The carotid arteries provide blood supply to the head. There are two common carotid arteries, located on each side of the neck, that divide into the internal and external carotid arteries. The external carotid artery provides blood supply to the scalp, face, and neck while the internal carotid artery supplies blood to the brain.
Narrowing of the internal carotid artery may decrease blood supply to half of the brain that it supplies. This narrowing called atherosclerosis (atheroma = lump of plaque + sclerosis = hardening) occurs because of the accumulation of plaque on the inside of the artery wall. Plaque begins as a soft, waxy collection of cholesterol and triglycerides but over time begins to harden and calcify. Often it occurs where increased blood pressure and blood turbulence irritates the inner lining of the artery and this often occurs where the internal and external carotid arteries split (bifurcation).
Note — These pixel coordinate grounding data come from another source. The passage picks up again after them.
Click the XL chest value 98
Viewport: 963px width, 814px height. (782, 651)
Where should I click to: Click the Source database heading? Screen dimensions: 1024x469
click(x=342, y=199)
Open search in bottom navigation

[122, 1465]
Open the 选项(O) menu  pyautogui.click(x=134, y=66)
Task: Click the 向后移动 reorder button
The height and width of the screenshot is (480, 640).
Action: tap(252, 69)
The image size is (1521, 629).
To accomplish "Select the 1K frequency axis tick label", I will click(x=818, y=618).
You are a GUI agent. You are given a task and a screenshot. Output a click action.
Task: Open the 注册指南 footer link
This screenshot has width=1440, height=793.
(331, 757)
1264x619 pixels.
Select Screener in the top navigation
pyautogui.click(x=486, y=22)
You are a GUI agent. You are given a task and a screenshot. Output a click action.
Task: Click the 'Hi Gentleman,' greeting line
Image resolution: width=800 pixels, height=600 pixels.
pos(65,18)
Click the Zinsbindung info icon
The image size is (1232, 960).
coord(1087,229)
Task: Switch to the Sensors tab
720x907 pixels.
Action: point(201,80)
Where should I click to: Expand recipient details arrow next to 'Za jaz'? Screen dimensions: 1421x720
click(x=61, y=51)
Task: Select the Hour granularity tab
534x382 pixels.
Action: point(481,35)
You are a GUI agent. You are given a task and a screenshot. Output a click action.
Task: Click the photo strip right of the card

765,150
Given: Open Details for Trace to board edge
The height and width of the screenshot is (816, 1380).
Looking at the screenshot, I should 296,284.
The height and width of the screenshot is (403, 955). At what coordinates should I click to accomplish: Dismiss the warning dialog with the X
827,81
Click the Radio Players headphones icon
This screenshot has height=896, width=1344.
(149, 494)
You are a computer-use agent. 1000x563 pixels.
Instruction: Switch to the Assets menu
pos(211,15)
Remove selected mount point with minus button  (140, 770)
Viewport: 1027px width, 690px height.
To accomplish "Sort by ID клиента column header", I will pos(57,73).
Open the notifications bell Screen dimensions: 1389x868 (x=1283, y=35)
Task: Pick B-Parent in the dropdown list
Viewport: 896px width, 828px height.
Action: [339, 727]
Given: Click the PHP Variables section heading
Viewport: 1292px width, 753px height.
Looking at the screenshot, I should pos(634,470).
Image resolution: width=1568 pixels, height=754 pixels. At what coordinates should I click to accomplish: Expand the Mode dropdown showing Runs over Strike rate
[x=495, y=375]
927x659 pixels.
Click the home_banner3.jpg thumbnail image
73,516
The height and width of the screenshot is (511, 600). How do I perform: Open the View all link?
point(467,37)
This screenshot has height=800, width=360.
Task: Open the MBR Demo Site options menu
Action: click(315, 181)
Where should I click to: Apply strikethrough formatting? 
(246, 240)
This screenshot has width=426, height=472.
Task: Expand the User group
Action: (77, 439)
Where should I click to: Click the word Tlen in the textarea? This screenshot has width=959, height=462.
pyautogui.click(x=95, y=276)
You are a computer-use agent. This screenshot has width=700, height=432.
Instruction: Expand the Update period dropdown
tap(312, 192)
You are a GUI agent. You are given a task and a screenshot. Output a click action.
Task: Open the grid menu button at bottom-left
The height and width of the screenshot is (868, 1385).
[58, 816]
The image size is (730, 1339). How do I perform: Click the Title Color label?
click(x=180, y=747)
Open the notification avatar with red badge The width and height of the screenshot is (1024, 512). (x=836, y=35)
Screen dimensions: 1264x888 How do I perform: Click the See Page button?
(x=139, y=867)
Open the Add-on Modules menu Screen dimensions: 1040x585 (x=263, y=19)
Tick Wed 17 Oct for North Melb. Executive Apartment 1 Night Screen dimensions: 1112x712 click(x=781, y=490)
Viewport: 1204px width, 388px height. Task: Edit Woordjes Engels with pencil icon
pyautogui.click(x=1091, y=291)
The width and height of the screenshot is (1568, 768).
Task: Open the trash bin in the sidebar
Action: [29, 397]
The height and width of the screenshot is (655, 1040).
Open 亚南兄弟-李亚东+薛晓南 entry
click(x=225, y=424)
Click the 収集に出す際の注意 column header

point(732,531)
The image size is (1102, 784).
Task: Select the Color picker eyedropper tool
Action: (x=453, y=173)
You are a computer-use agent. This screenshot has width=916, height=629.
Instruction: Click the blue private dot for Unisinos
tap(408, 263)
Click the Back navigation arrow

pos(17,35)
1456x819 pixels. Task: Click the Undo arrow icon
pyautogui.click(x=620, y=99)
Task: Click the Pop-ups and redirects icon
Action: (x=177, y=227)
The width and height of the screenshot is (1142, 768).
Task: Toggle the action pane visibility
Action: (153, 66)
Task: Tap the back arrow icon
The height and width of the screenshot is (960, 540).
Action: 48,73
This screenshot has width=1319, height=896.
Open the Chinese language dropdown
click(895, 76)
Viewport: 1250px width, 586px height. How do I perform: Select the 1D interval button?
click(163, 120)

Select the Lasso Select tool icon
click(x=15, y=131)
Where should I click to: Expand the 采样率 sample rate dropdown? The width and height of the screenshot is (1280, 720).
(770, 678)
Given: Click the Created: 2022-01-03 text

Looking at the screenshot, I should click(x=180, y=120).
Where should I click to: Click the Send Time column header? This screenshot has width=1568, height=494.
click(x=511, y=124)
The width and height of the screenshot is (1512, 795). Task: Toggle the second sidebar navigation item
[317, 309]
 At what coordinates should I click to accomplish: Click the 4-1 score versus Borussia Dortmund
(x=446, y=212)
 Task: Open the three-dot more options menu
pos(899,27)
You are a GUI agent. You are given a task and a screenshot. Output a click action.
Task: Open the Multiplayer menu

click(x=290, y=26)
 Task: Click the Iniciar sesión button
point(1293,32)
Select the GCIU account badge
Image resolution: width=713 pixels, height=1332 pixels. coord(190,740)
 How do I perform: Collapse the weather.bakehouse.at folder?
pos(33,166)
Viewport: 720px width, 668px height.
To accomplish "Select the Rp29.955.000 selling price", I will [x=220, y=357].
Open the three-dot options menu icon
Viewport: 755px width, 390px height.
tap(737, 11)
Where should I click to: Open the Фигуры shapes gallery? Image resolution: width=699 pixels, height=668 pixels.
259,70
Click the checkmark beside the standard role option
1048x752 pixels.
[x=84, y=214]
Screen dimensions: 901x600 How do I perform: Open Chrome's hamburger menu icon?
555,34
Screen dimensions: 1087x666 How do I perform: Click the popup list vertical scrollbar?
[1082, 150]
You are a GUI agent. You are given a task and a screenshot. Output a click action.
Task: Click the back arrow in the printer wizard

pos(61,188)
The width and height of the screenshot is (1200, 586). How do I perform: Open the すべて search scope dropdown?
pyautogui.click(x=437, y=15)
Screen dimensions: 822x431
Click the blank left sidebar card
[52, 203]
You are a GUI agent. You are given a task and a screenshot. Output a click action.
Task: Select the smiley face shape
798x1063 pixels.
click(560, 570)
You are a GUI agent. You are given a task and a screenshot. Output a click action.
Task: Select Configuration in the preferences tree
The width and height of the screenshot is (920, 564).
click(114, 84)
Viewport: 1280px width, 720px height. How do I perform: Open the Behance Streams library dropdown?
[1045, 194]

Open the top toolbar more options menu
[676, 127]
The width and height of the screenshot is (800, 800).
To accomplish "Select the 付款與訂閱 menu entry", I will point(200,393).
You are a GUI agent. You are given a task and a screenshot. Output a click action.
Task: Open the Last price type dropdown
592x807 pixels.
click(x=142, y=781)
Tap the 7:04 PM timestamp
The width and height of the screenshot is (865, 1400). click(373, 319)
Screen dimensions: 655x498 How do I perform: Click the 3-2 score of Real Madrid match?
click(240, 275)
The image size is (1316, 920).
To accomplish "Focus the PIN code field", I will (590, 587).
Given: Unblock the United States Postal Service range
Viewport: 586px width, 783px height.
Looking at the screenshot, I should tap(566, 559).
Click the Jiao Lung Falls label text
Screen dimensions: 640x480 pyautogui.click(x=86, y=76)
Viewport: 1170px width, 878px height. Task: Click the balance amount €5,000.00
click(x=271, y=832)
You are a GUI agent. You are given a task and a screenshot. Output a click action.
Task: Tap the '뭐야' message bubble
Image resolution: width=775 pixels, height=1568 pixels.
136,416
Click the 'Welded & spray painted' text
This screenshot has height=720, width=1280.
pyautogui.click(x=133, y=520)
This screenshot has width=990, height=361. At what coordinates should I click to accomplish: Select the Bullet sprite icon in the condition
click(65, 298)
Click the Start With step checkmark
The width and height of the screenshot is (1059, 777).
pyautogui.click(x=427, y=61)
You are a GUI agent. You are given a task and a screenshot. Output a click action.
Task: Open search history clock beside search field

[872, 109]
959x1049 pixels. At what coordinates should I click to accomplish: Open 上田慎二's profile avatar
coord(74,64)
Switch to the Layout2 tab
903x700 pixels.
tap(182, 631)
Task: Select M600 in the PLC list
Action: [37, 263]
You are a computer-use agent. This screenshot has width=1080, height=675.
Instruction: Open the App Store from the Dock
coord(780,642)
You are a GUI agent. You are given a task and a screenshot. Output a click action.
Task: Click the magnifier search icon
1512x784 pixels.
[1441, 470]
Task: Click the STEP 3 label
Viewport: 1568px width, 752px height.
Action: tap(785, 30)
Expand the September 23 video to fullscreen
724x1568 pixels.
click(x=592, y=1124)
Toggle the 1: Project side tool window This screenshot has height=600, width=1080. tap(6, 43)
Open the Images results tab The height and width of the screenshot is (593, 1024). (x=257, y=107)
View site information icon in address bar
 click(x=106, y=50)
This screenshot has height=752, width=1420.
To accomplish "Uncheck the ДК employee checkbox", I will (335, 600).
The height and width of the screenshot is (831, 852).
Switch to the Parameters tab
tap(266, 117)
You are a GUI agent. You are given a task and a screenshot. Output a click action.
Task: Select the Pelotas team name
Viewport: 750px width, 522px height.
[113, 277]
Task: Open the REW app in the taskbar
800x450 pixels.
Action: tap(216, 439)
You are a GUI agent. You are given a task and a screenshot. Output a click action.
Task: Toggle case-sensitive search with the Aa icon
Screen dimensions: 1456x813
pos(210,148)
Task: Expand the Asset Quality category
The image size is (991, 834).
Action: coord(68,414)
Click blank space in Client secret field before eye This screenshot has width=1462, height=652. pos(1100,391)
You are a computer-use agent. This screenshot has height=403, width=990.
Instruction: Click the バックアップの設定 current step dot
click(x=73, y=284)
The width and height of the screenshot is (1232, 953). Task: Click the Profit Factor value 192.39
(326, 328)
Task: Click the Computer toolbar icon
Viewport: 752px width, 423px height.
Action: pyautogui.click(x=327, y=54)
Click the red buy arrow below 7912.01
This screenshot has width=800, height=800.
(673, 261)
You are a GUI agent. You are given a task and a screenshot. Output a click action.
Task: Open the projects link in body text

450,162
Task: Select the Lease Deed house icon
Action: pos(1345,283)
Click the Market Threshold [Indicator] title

As the carotid artery begins to further narrow, the pressure within the artery continues to increase. This may cause the plaque to rupture, causing blood clots to form. A large clot may completely block (occlude) the artery or smaller clots and bits of plaque may travel into smaller arteries within the brain and cause disruption of blood supply to parts of brain tissue.
It is only when a stroke or transient ischemic attack occurs, or a bruit (blowing or whistling sound) is found on physical examination by your doctor, that the diagnosis of carotid artery disease is usually made. Otherwise, the narrowing carotid artery does not cause symptoms.